Figure 3.2. Heatmap of KQ and OV matrices trained on multiple tasks with H=1. The trained attention model learns to implement a single weighted kernel regressor.

$H=2$: The model can approximate a single debiased GD predictor for the multi-task objective. The learned parameters follow that

$$ \omega_{\mathcal{S}^\ast}^{(1)}=-\omega_{\mathcal{S}^\ast}^{(2)}=\breve\omega^\ast \cdot\mathbf{1}_{|\mathcal{S}_\ast|},\quad\omega_{\mathcal{S}^c}^{(1)}=-\omega_{\mathcal{S}^c}^{(2)}=\breve\omega^c\cdot\mathbf{1}_{|\mathcal{S}^c|},\quad\mu^{(1)}=-\mu^{(2)}=\breve\mu\cdot\mathbf{1}_N, $$

for each task $n\in[N]$. Again, $\breve\omega^\ast$, $\breve\omega^c$, and $\breve\mu$ are positive scalars with $\breve\omega^\ast > \breve\omega^c$. Moreover, the magnitude of $\breve\omega^\ast$ and $\breve\omega^c$ are both small, which further implies that the two-head attention approximately learns the following parametric predictor for each task $n \in [N]$:

$$ \hat{y}_{q,n} \approx\frac{2\breve\mu\breve\omega^\ast}{L}\cdot\sum_{\ell=1}^L\langle \bar{x}_{\ell,\mathcal{S}^\ast},x_{q,\mathcal{S}^\ast}\rangle\cdot y_{\ell,n}+\frac{2\breve\mu\breve\omega^c}{L}\cdot\sum_{\ell=1}^L\langle \bar{x}_{\ell,\mathcal{S}^c},x_{q,\mathcal{S}^c}\rangle\cdot y_{\ell,n}. $$

Thus, the trained attention model solves the multi-task linear regression using weighted debiased GD predictor, which assigns a slightly larger weight to the overlap $\mathcal{S}^*$. Moreover, as in the previous case, this predictor uses a same set of weights to aggregate the vector responses for all tasks.

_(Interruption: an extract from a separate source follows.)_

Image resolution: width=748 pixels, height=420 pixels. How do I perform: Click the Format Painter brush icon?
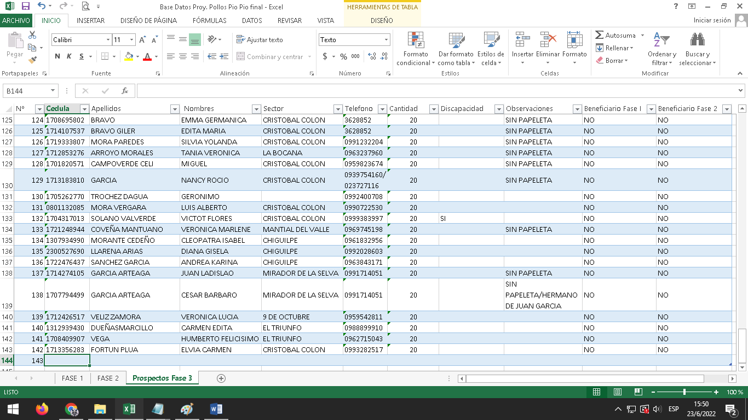pos(32,60)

Figure 3.3. Heatmap of KQ and OV matrices trained on multi-task problem with H=2. In the trained model, the KQ matrices exhibits a diagonal-only pattern and the diagonal values have two magnitudes. The small scale if KQ indicates that the learned model approximates a single preconditioned GD predictor.

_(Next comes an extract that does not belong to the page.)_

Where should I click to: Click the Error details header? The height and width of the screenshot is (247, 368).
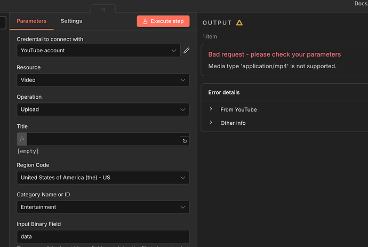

$H \ge 2N$: Each task gets at least two heads, so each is solved by a dedicated positive-negative head pair, yielding $N$ separate debiased GD predictor. In the general case, consider $H=2N$ with $(2n-1)$-th and $2n$-th heads solving the $n$-th task together. For all $n\in[N]$, the learned pattern satisfies that

$$ \omega_{\mathcal{S}_n}^{(2n-1)}=-\omega_{\mathcal{S}_n}^{(2n)}=\breve\omega\cdot\mathbf{1}_{|\mathcal{S}_n|},\quad\omega_{\mathcal{S}^c_n}^{(2n-1)}=-\omega_{\mathcal{S}^c_n}^{(2n)}=\mathbf{0}_{|\mathcal{S}^c_n|},\quad\mu^{(2n-1)}=-\mu^{(2n)}=\breve\mu\cdot \mathbf{e}_n, $$

where we use $\mathbf{e}_n \in \mathbb{R}^N$ to denote a canonical basis whose $n$-th entry is one and the rest of the entries are all zero. With this pattern, using the fact that $\breve \omega$ is small, for each task $n\in[N]$, the predictor approximately takes the following form:

$$ \hat{y}_{q,n}\approx\frac{2\breve\mu\breve\omega}{L}\cdot\sum_{\ell=1}^L\langle \bar{x}_{\ell,\mathcal{S}_{n}},x_{q,\mathcal{S}_n}\rangle\cdot y_{\ell,n}, \qquad \text{where}~~2 \breve\mu\breve\omega \approx 1. $$

This implements an independent GD predictor (the same as in the single-task case) for each task $n$, using $\{ x_{\ell,\mathcal{S}_{n}}, y_{\ell,n} \}_{\ell\in [L]}$.
In other words, the model bakes the true supports $\{\mathcal{S}_n\}_{n\in [H]}$ into the learned model weights, and differnt head groups independently solve separate tasks.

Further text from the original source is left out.